GIVEN REQUEST:
Reproduce the following data word for word, keeping every line unchanged.
══ EXCERPTED RECORDS
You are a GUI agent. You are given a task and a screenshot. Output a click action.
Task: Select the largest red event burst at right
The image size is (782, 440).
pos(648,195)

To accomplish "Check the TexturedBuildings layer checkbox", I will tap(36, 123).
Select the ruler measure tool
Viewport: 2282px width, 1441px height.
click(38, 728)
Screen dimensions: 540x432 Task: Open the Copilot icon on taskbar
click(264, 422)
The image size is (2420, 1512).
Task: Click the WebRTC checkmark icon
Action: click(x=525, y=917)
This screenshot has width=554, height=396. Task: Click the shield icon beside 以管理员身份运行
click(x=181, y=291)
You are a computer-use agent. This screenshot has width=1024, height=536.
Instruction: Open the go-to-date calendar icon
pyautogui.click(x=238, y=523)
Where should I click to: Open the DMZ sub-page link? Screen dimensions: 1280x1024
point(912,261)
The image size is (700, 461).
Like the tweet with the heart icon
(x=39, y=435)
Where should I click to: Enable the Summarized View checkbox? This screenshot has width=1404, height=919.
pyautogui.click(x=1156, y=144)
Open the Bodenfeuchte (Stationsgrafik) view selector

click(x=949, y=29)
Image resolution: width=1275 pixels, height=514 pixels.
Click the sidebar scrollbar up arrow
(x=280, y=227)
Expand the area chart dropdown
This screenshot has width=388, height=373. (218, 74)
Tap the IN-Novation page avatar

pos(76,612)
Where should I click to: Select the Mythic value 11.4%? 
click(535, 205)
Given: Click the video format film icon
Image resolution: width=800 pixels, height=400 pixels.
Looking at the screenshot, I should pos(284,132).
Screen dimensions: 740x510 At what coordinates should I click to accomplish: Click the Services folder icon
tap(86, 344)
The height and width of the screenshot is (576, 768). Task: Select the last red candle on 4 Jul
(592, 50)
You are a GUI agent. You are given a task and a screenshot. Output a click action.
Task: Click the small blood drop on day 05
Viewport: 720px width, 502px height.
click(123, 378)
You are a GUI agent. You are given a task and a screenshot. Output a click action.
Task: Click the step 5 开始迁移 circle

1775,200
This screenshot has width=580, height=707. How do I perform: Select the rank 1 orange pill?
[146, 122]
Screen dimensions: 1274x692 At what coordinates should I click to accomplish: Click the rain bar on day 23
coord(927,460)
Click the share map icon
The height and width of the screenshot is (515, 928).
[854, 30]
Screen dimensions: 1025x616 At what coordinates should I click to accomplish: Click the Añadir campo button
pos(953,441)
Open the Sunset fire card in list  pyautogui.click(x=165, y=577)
════
REPLY:
You are a GUI agent. You are given a task and a screenshot. Output a click action.
Task: Select the largest red event burst at right
The image size is (782, 440).
pos(648,195)

To accomplish "Check the TexturedBuildings layer checkbox", I will tap(36, 123).
Select the ruler measure tool
Viewport: 2282px width, 1441px height.
click(38, 728)
Screen dimensions: 540x432 Task: Open the Copilot icon on taskbar
click(264, 422)
The image size is (2420, 1512).
Task: Click the WebRTC checkmark icon
Action: click(x=525, y=917)
This screenshot has width=554, height=396. Task: Click the shield icon beside 以管理员身份运行
click(x=181, y=291)
You are a computer-use agent. This screenshot has width=1024, height=536.
Instruction: Open the go-to-date calendar icon
pyautogui.click(x=238, y=523)
Where should I click to: Open the DMZ sub-page link? Screen dimensions: 1280x1024
point(912,261)
The image size is (700, 461).
Like the tweet with the heart icon
(x=39, y=435)
Where should I click to: Enable the Summarized View checkbox? This screenshot has width=1404, height=919.
pyautogui.click(x=1156, y=144)
Open the Bodenfeuchte (Stationsgrafik) view selector

click(x=949, y=29)
Image resolution: width=1275 pixels, height=514 pixels.
Click the sidebar scrollbar up arrow
(x=280, y=227)
Expand the area chart dropdown
This screenshot has width=388, height=373. (218, 74)
Tap the IN-Novation page avatar

pos(76,612)
Where should I click to: Select the Mythic value 11.4%? 
click(535, 205)
Given: Click the video format film icon
Image resolution: width=800 pixels, height=400 pixels.
Looking at the screenshot, I should pos(284,132).
Screen dimensions: 740x510 At what coordinates should I click to accomplish: Click the Services folder icon
tap(86, 344)
The height and width of the screenshot is (576, 768). Task: Select the last red candle on 4 Jul
(592, 50)
You are a GUI agent. You are given a task and a screenshot. Output a click action.
Task: Click the small blood drop on day 05
Viewport: 720px width, 502px height.
click(123, 378)
You are a GUI agent. You are given a task and a screenshot. Output a click action.
Task: Click the step 5 开始迁移 circle

1775,200
This screenshot has width=580, height=707. How do I perform: Select the rank 1 orange pill?
[146, 122]
Screen dimensions: 1274x692 At what coordinates should I click to accomplish: Click the rain bar on day 23
coord(927,460)
Click the share map icon
The height and width of the screenshot is (515, 928).
[854, 30]
Screen dimensions: 1025x616 At what coordinates should I click to accomplish: Click the Añadir campo button
pos(953,441)
Open the Sunset fire card in list  pyautogui.click(x=165, y=577)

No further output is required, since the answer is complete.